I have now finished day number eight at the nursing home that is bringing me back to tip top shape after surgery. And on day number eight, I had my first experience with homesickness during lunch.
I have been away from home for more than 8 days before, but I have not been away from my wife that long. Yes, I do get to see her here because she works for the same nursing home I am in, but it doesn’t take a rocket scientist to know, it’s not the same.
I was eating lunch and I finished and went to look out one of the many windows we have access to here. As I peered outside at the world going by, I pondered the thought, ‘I could die. I could vanish from this world and yes, quite a few people would notice and grieve my loss. But that’s not enough! I haven’t yet made a worldwide change! I need to get out and take action with everyone with whom I come in contact! This world will still go on turning on the day I leave it, but I need my mark to be bigger! I need to take advantage of more chances.’

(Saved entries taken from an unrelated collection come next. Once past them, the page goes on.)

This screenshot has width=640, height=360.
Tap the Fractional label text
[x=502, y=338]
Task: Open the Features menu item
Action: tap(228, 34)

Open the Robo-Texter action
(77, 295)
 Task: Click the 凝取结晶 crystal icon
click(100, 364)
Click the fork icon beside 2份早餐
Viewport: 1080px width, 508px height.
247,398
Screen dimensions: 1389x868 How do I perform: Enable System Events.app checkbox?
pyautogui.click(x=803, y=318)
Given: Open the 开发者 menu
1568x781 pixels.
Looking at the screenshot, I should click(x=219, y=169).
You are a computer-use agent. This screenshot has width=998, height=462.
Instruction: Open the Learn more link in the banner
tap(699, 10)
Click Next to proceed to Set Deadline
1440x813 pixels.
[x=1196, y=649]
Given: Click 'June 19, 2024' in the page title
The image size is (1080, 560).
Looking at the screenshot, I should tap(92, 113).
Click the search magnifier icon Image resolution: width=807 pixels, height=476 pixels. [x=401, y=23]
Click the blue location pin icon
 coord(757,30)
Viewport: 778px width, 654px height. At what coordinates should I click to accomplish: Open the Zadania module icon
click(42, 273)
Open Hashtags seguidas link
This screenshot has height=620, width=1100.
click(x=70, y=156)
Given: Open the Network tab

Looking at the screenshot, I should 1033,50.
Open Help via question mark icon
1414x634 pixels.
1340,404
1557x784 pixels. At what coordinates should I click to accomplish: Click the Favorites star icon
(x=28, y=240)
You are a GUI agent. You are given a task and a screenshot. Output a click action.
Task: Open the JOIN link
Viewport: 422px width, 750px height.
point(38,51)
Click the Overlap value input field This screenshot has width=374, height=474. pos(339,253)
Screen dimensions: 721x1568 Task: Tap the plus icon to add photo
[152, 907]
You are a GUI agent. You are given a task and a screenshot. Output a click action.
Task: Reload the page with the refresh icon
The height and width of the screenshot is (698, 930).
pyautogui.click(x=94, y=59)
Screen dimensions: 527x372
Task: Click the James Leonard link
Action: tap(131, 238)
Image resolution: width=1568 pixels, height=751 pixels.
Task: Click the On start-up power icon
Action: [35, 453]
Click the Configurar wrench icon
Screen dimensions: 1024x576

We sometimes only get one chance to make a difference. A person you pass by on your drive or walk to work. One chance. One encounter. It may mean nothing, but what if it could mean something? What if you stopped? What if you struck up a conversation? What if you realized you had a lot in common? Sure, you could find you don’t have anything in common, or you could find you truly annoy one another. But what if you don’t take that chance?
In 1992, I took a chance. I took a Spanish class in high school. Me? Learn a second language? No way!! But I did! Sure, it wasn’t fluent. I couldn’t go to a Spanish speaking country and make my way about getting my Daily needs met, but I could still ask for a bathroom, or water. That’s about it.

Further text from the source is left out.